À l'issue de ce dernier évènement, organisé en mars, Stifel jugeait que Spie avait "rassuré le marché" avec des cibles de moyen terme légèrement supérieure au consensus.
Saint-Gobain, pour sa part, a été soutenu par de bons résultats (une habitude chez la société doyenne du CAC 40) avec notamment des volumes plus importants qu'attendu au premier trimestre.
Comme d'autres entreprises de son secteur la société a aussi été portée "par un environnement favorable sur le coût des matières premières, notamment sur la coke de pétrole, un combustible utilisé dans les fours à ciment", souligne un intermédiaire financier.
Cet expert explique aussi que les investisseurs ont commencé à anticiper une reprise dans la construction en Europe sur la base de quelques signaux encourageants. Ce même si cette reprise "n'aura pas de retombée avant fin 2025 voire 2026", précise-t-il.

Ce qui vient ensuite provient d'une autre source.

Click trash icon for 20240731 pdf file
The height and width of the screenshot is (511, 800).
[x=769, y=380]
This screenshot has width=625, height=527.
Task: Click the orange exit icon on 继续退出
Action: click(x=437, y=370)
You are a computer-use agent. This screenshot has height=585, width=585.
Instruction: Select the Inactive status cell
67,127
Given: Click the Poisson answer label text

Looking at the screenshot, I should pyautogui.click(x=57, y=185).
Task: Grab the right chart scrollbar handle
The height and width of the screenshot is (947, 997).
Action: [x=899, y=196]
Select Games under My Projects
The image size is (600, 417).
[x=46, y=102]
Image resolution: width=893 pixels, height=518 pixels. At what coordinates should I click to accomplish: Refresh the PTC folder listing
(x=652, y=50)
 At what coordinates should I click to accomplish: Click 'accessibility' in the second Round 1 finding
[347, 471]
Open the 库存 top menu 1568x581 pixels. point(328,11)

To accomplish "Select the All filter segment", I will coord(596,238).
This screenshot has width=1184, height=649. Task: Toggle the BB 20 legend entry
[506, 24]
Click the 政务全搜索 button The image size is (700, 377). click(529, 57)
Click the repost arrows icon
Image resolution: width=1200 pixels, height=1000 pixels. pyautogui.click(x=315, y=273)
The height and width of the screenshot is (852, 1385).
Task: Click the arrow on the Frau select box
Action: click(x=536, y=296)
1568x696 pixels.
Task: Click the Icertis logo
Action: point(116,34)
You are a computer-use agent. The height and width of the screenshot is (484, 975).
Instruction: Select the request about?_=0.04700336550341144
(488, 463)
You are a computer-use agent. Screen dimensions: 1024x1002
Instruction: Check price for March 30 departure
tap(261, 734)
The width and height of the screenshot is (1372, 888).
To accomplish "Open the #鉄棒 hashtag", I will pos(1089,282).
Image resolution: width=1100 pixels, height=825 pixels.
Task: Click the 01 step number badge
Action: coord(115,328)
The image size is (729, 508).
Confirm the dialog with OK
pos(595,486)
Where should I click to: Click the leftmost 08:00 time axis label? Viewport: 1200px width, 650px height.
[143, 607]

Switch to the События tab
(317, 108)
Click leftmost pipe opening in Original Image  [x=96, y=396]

Vicat a également pu bénéficier des mêmes éléments. Alphavalue évoque par ailleurs, une activité "résiliente" du cimentier au premier trimestre.
Il conviendra de surveiller, si, au second semestre, ce rallye peut se poursuivre alors que, du côté des matériaux de construction, certains groupes commencent à afficher des multiples de valorisation exigeants. Le risque politique chez Vinci et Eiffage demeure par ailleurs une épée de Damoclès qui pourrait se faire plus menaçante si l'exécutif français venait à être fragilisé.